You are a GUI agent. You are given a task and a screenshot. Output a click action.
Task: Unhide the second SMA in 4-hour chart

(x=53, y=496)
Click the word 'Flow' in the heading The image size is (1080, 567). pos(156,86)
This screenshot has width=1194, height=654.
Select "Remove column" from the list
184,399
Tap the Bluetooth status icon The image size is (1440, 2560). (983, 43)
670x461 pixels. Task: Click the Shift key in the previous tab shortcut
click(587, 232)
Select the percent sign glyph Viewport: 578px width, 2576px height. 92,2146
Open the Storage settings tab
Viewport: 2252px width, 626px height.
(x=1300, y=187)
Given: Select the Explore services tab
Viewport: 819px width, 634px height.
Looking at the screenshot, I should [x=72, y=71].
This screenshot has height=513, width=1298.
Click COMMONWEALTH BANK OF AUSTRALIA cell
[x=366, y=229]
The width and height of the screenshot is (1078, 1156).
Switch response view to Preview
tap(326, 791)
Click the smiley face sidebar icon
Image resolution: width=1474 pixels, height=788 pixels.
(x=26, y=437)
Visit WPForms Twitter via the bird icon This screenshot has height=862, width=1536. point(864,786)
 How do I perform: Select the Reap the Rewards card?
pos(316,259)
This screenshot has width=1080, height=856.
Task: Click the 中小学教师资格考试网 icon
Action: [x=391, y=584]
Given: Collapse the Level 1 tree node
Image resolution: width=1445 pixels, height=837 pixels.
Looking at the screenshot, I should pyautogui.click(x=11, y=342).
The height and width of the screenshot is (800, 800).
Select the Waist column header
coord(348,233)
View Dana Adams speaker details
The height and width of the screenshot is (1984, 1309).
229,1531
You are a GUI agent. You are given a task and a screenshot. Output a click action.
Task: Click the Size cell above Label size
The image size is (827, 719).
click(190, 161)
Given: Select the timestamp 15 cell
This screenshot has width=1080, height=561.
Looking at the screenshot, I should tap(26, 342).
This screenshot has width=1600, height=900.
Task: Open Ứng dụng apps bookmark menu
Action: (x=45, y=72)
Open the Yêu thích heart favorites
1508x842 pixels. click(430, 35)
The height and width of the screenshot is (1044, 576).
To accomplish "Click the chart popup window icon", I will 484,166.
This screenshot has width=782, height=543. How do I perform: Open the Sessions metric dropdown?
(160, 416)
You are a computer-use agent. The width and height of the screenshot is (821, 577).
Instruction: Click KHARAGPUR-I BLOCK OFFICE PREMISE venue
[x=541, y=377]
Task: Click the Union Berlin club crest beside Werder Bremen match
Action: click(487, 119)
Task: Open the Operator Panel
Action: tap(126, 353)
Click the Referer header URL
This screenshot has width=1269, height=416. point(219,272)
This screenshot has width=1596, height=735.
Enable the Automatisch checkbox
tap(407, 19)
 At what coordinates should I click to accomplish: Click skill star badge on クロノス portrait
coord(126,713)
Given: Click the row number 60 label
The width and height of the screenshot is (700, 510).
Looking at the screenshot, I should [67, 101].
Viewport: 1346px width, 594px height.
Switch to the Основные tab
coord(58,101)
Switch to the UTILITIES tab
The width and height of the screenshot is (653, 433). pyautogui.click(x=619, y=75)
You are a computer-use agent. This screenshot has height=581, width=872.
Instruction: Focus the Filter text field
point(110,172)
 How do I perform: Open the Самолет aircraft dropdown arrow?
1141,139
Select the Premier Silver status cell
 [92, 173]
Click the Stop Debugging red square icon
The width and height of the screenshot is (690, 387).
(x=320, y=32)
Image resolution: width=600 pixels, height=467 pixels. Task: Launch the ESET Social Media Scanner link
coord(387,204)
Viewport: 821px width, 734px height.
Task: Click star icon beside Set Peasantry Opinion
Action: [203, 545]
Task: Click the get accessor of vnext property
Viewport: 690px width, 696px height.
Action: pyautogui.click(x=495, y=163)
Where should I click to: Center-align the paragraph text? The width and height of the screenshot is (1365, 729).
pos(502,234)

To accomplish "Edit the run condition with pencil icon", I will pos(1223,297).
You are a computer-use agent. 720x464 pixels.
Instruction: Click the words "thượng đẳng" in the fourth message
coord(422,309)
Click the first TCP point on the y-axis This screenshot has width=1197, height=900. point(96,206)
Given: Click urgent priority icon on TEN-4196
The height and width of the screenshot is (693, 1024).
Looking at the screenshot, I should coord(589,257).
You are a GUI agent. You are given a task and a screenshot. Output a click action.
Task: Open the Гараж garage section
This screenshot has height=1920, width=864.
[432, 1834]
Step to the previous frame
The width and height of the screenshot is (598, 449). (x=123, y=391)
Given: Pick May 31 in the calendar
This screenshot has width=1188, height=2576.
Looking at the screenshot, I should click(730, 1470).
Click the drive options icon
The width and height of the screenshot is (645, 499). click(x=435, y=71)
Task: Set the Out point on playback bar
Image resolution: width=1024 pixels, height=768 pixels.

--

ASSIGNMENT
Whatever the entries say, repeat all of them exactly.

SOLVED EXERCISE
You are a GUI agent. You are given a task and a screenshot. Output a click action.
Task: Unhide the second SMA in 4-hour chart

(x=53, y=496)
Click the word 'Flow' in the heading The image size is (1080, 567). pos(156,86)
This screenshot has width=1194, height=654.
Select "Remove column" from the list
184,399
Tap the Bluetooth status icon The image size is (1440, 2560). (983, 43)
670x461 pixels. Task: Click the Shift key in the previous tab shortcut
click(587, 232)
Select the percent sign glyph Viewport: 578px width, 2576px height. 92,2146
Open the Storage settings tab
Viewport: 2252px width, 626px height.
(x=1300, y=187)
Given: Select the Explore services tab
Viewport: 819px width, 634px height.
Looking at the screenshot, I should [x=72, y=71].
This screenshot has height=513, width=1298.
Click COMMONWEALTH BANK OF AUSTRALIA cell
[x=366, y=229]
The width and height of the screenshot is (1078, 1156).
Switch response view to Preview
tap(326, 791)
Click the smiley face sidebar icon
Image resolution: width=1474 pixels, height=788 pixels.
(x=26, y=437)
Visit WPForms Twitter via the bird icon This screenshot has height=862, width=1536. point(864,786)
 How do I perform: Select the Reap the Rewards card?
pos(316,259)
This screenshot has width=1080, height=856.
Task: Click the 中小学教师资格考试网 icon
Action: [x=391, y=584]
Given: Collapse the Level 1 tree node
Image resolution: width=1445 pixels, height=837 pixels.
Looking at the screenshot, I should pyautogui.click(x=11, y=342).
The height and width of the screenshot is (800, 800).
Select the Waist column header
coord(348,233)
View Dana Adams speaker details
The height and width of the screenshot is (1984, 1309).
229,1531
You are a GUI agent. You are given a task and a screenshot. Output a click action.
Task: Click the Size cell above Label size
The image size is (827, 719).
click(190, 161)
Given: Select the timestamp 15 cell
This screenshot has width=1080, height=561.
Looking at the screenshot, I should tap(26, 342).
This screenshot has width=1600, height=900.
Task: Open Ứng dụng apps bookmark menu
Action: (x=45, y=72)
Open the Yêu thích heart favorites
1508x842 pixels. click(430, 35)
The height and width of the screenshot is (1044, 576).
To accomplish "Click the chart popup window icon", I will 484,166.
This screenshot has width=782, height=543. How do I perform: Open the Sessions metric dropdown?
(160, 416)
You are a computer-use agent. The width and height of the screenshot is (821, 577).
Instruction: Click KHARAGPUR-I BLOCK OFFICE PREMISE venue
[x=541, y=377]
Task: Click the Union Berlin club crest beside Werder Bremen match
Action: click(487, 119)
Task: Open the Operator Panel
Action: tap(126, 353)
Click the Referer header URL
This screenshot has width=1269, height=416. point(219,272)
This screenshot has width=1596, height=735.
Enable the Automatisch checkbox
tap(407, 19)
 At what coordinates should I click to accomplish: Click skill star badge on クロノス portrait
coord(126,713)
Given: Click the row number 60 label
The width and height of the screenshot is (700, 510).
Looking at the screenshot, I should [67, 101].
Viewport: 1346px width, 594px height.
Switch to the Основные tab
coord(58,101)
Switch to the UTILITIES tab
The width and height of the screenshot is (653, 433). pyautogui.click(x=619, y=75)
You are a computer-use agent. This screenshot has height=581, width=872.
Instruction: Focus the Filter text field
point(110,172)
 How do I perform: Open the Самолет aircraft dropdown arrow?
1141,139
Select the Premier Silver status cell
 [92, 173]
Click the Stop Debugging red square icon
The width and height of the screenshot is (690, 387).
(x=320, y=32)
Image resolution: width=600 pixels, height=467 pixels. Task: Launch the ESET Social Media Scanner link
coord(387,204)
Viewport: 821px width, 734px height.
Task: Click star icon beside Set Peasantry Opinion
Action: [203, 545]
Task: Click the get accessor of vnext property
Viewport: 690px width, 696px height.
Action: pyautogui.click(x=495, y=163)
Where should I click to: Center-align the paragraph text? The width and height of the screenshot is (1365, 729).
pos(502,234)

To accomplish "Edit the run condition with pencil icon", I will pos(1223,297).
You are a computer-use agent. 720x464 pixels.
Instruction: Click the words "thượng đẳng" in the fourth message
coord(422,309)
Click the first TCP point on the y-axis This screenshot has width=1197, height=900. point(96,206)
Given: Click urgent priority icon on TEN-4196
The height and width of the screenshot is (693, 1024).
Looking at the screenshot, I should coord(589,257).
You are a GUI agent. You are given a task and a screenshot. Output a click action.
Task: Open the Гараж garage section
This screenshot has height=1920, width=864.
[432, 1834]
Step to the previous frame
The width and height of the screenshot is (598, 449). (x=123, y=391)
Given: Pick May 31 in the calendar
This screenshot has width=1188, height=2576.
Looking at the screenshot, I should click(730, 1470).
Click the drive options icon
The width and height of the screenshot is (645, 499). click(x=435, y=71)
Task: Set the Out point on playback bar
Image resolution: width=1024 pixels, height=768 pixels.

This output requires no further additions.